Memory management used to be a major pain point in objective-c, but it has gotten a lot better since the introduction of automatic reference counting in 2011. You still have to understand what will be kept in memory (everything for which your keep a strong pointer), and you will probably have to understand at some point how ARC behaves when using blocks, but over is the time where you spent hours chasing the superfluous release in your app.

Fighting the system

The degree of liberty offered in iOS to developers is way smaller than what is offered on Android. For example, you are not allowed to keep a daemon running in background when your app is minimized (to download files for example). If you have something like that to do, you have at most 10 minutes to execute them after the user minimized your app. Similarly, you are not allowed to keep a connection open to a server passively either, unless you are a VOIP app. There are also constraints to access the address book of users, keeping the GPS active, and so on, and so forth.

Most of these constraints stems from Apple's intent to keep the user experience pristine from bad developers experimentations, but that does not mean that these constraints cannot be frustrating and that finding workarounds is easy.

App Layout and Text manipulation

There is nothing similar to the flowing layout of HTML in iOS. If you want for example a UI with a paragraph of text and a button just underneath, you will have to compute the height of the text, and put the button at the right place. This can seem particulary brutal for web developers, and be hard to explain to customers and managers accustomed to the relative plasticity of html and css.

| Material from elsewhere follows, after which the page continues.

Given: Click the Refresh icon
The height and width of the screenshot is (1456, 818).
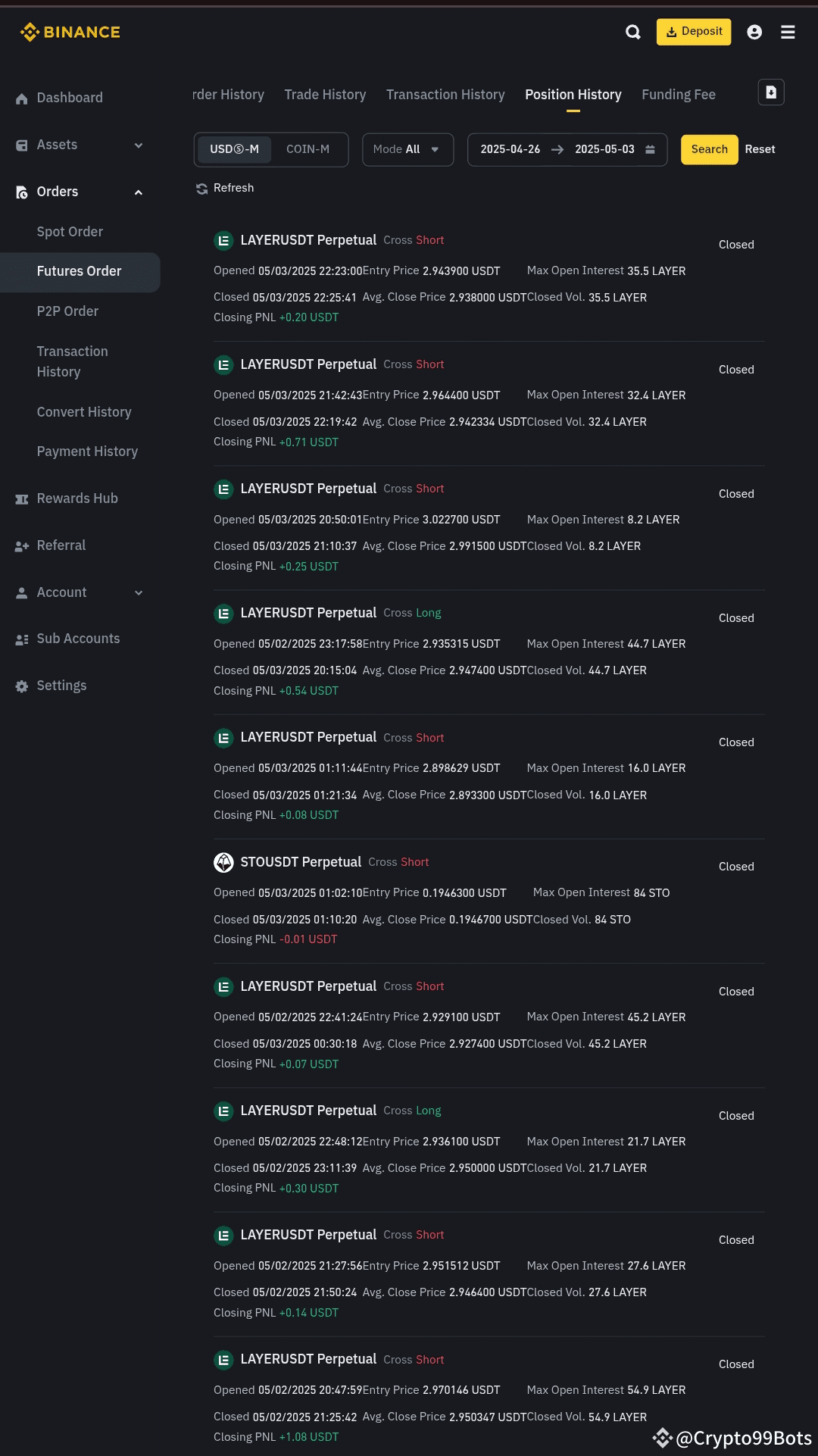Looking at the screenshot, I should (x=201, y=189).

Furthermore, this may not apply to all types of apps, but if you need pixel perfect text manipulation, like I did for checkthis, you are in for lots of troubles. Either you have text editing using UITextview but without too much control on things like line height and stylings used for links, either, you have the full control offered by CoreText but without any editing capacities. You have to program all editing by yourself. I must say that there is hope on this front, with this (paying) component, but I did not test it. If you do not need text edition, but just more control over the layout and styling, you can use TTTAttributedLabel.

For layouting text, lots of people resort to HTML and CSS in UIWebView but this can get a bit unholy and offers challenge on its own due to the asynchronous rendering of webviews. I will not dive too much into the controversy of Native vs Web Apps, but let me just state that most popular apps on the App Store are mainly native.

Closed source

This might be obvious to some, but the fact that you cannot access the sources of the UIKit framework, or other important parts of the iOS platform can turn into a real problem when you hit a hard to understand bug. I lost count of the number of time I read on Twitter something along the lines of : "Apple's component x does not do expected behaviour Y, please give me back the days lost trying to understand." and I have been a victim numerous times too. The platform is not especially buggy, but not having access to the source complexifies debugging when needed.

As a side note, the quality of iOS open source varies wildly and there are big surprising holes that are not covered, like for example having a good Twitter connection library that would take into account the latest additions of the Social Framework, while fallbacking to classic in-browser-oauth when on iOS4-5 or when the user did not setup his accounts. I am not complaining about anyone's work here, just observing.

Conclusion

In conclusion, iOS is at the same time one of the most rewarding and challenging platform that I had to work with. There are lots of constraints to take into account but happily, I find the tooling extremely good. Instruments and Xcode are first rate tools. They obviously have their own quirks, but compared to Eclipse or Visual Studio, they fare very well.

On the rewarding side, Apple's customers are using tons of apps that they will take wherever they go, and this is the most personnal computing that I know of. Furthermore, there is a lot of demand for competent mobile developers these days and mobile is where the double digit growth is. So, if you are on the fence, I would encourage you to take the plunge into iOS development.